Breaking with tradition under which US presidents
mute criticisms of their successors, Clinton said the Bush administration had
decided to invade Iraq "virtually alone and before UN inspections were
completed, with no real urgency, no evidence that there were weapons of mass
destruction."
The Iraq war diverted US attention from the war on
terrorism "and undermined the support that we might have had," Clinton said in
an interview with an ABC's "This Week" programme.
Clinton said there had been a "heroic but so far
unsuccessful" effort to put together an constitution that would be universally
supported in Iraq, the AFP report said.
The US strategy of trying to develop the Iraqi
military and police so that they can cope without US support "I think is the
best strategy. The problem is we may not have, in the short run, enough troops
to do that," said Clinton.
On Hurricane Katrina, Clinton faulted the
authorities' failure to evacuate New Orleans ahead of the storm's strike on
August 29.
People with cars were able to heed the evacuation
order, but many of those who were poor, disabled or elderly were left behind.

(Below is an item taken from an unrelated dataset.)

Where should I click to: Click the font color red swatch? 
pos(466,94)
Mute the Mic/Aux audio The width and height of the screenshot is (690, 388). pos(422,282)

"If we really wanted to do it right, we would have
had lots of buses lined up to take them out," Clinton.
He agreed that some responsibility for this lay with
the local and state authorities, but pointed the finger, without naming him, at
the former director of the Federal Emergency Management Agency (FEMA).
FEMA boss Michael Brown quit in response to criticism
of his handling of the Katrina disaster. He was viewed as a political appointee
with no experience of disaster management or dealing with government officials.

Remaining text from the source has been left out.